Jamie Dimon may sound like a prominent HR lady, but he’s not. He’s the CEO of JPMorgan Chase, and he certainly didn’t mince words at a recent town hall, where he bluntly dismissed a petition signed by over 1,000 employees advocating for hybrid work.
His response: “Don’t waste time on it. I don’t care how many people sign that fucking petition,” was captured on tape and later released by multiple news outlets.
Here’s the transcript:
“A lot of you were on the fucking Zoom, doing the following. Okay? Looking at your mail, sending texts about what an asshole the other person is. Okay? Not paying attention, not reading your stuff. And if you don’t think that slows down efficiency, creativity, and creates rudeness—it does. Okay? And when I found out that people are doing that—you don’t do that at my goddamn meetings. You go to a meeting with me, you got my attention, you got my focus. I don’t bring my goddamn phone. I’m not sending texts to people, okay? It simply doesn’t work. It doesn’t work for creativity. It slows down decision-making. And don’t give me the shit that work-from-home Friday works. I call a lot of people on Friday. There’s not a goddamn person to get a hold of. But here are the problems, okay?
And they are substantial. The young generation is being damaged by this. They may or may not be on your particular staff, but they are being left behind socially, ideawise, meeting people. In fact, my guess is most of you live in communities a hell of a lot less diverse than this room. Every area should be looking to be 10% more efficient. If I was ready to park a hundred people, I guarantee you if I wanted to, I could run it with 90 and be more efficient. I guarantee you I could do it in my sleep. And the notion, these bureaucracies, I need more people, I can’t get it done. No, because you’re filling requests that don’t need to be done. Your people are going to meetings they don’t need to go to. Someone told me to approve something as wealth management, that they had to go to 14 committees.
I am dying to get the name of the 14 committees, and I feel like firing 14 chairmen of committees. I can’t stand it anymore. Now you have a choice. You don’t have to work at JP Morgan. So those of you who don’t want to work at the company, that’s fine with me. I’m not mad at you. Don’t be mad at me. It’s a free country. You can walk with your feet. But this company’s going to set our own standards and do it our own way. And I’ve had it with this kind of stuff, and I’ve been working seven days a goddamn week since Covid. And I come in and where’s everybody else, but they’re here and there. And the zooms and the zooms don’t show up. And people say they didn’t get stuff. So that’s not how you run a great company. We didn’t build this great company by doing that, by doing the same semi-diseased shit that everybody else does.”
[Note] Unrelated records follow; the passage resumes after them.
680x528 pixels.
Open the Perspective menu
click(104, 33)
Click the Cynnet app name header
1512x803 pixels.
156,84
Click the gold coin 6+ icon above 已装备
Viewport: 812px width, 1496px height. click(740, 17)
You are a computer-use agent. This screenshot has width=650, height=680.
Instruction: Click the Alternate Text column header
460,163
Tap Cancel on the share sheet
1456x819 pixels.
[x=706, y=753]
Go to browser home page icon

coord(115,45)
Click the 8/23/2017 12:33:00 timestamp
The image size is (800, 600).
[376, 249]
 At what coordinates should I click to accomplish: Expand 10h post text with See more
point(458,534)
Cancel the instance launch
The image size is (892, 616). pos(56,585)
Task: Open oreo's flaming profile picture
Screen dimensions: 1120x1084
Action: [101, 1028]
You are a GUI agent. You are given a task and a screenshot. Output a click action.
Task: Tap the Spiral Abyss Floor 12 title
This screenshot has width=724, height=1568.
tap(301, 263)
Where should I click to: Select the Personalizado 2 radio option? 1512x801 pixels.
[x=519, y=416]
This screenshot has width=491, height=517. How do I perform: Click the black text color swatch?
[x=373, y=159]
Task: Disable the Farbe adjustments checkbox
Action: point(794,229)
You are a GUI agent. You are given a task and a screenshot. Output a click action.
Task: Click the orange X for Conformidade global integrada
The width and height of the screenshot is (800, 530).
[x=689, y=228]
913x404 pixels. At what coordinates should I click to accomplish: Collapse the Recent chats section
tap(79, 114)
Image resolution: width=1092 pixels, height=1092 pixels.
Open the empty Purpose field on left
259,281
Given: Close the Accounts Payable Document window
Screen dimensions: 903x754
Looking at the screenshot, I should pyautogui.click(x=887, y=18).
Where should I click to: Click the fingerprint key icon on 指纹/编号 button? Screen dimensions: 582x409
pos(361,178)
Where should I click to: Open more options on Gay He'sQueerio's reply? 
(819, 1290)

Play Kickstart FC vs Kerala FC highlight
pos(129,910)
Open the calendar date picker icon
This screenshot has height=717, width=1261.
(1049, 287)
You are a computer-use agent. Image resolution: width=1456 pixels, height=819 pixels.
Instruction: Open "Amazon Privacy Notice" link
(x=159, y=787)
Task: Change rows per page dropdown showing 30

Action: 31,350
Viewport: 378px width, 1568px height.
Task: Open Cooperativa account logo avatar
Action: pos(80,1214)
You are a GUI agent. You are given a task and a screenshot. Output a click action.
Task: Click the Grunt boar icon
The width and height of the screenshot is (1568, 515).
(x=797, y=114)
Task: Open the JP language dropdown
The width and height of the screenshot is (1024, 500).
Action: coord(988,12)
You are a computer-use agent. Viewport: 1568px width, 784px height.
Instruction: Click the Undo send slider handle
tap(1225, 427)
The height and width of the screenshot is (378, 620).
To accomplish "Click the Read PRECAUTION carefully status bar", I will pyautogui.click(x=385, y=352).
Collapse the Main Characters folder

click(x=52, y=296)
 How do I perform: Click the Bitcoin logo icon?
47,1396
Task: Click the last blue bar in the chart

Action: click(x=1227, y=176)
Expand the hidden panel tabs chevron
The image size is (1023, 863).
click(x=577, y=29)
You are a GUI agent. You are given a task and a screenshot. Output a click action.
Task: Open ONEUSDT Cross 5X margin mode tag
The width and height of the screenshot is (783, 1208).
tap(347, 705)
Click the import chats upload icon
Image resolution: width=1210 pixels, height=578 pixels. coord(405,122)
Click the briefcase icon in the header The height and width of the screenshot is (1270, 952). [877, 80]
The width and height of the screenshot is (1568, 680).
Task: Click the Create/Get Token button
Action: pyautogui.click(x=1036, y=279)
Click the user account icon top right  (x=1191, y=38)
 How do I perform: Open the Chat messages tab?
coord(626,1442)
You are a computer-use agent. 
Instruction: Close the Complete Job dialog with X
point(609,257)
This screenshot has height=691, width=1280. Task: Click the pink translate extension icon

I have to tell you something. I agree with him.
A lot of people do not pay attention during meetings. I’ve seen it myself as a consultant and speaker. People are backchanneling and sending texts. They are focused on other things. And it makes me feel like an asshole for showing up prepared with a message. It’s like, listen, we all want to be on vacation. But if I have to be here, why don’t you have to show up? Is your time worth more than mine? Turning off your screen and zoning out while I show up is profoundly disrespectful. Now, I’m not sure we have to kill work-from-home policies, but we should explore when we meet, how we meet, and why we meet. And we also need to teach people some goddamn manners across all generations.
The younger generation is being left behind. We don’t grow in isolation, and I worry that a younger generation of workers doesn’t understand the inherent benefit of making eye contact with someone they don’t like, working through conflict in the same room, or relating to unfamiliar people and cultures. Dimon says—my guess is that most of you live in communities a hell of a lot less diverse than this room. The data backs him up. Most of us live, worship, and break bread in homogenous communities. I felt this myself during a recent work trip to California. I met many new people of all races, genders, political backgrounds, and religions that I might not see regularly in my home or my community in North Carolina.
Bureaucracy thrives in darkness. I work with large and small organizations. The more remote-first they are, the more hurdles I have to jump through to get stuff done. Stephen Covey famously wrote about the speed of trust, but there’s little speed when people don’t know one another. There’s always a formal or informal chain of command. Without relationships, the org chart drives workflow among many asynchronous and remote teams. Everyone gets caught up in command-and-control cultures, even when that’s precisely what we are trying to avoid.
I’m not saying that Jamie Dimon or any of these older leaders are correct in eliminating remote work. I’m simply saying that no system is perfect, and Dimon’s points should be heard and addressed inclusively so that remote work can thrive.
You can’t improve without feedback. I hope the next generation of leaders learns from what went right and wrong with remote work and creates a new path that is flexible, less controversial, and meets the needs of workers and employers alike.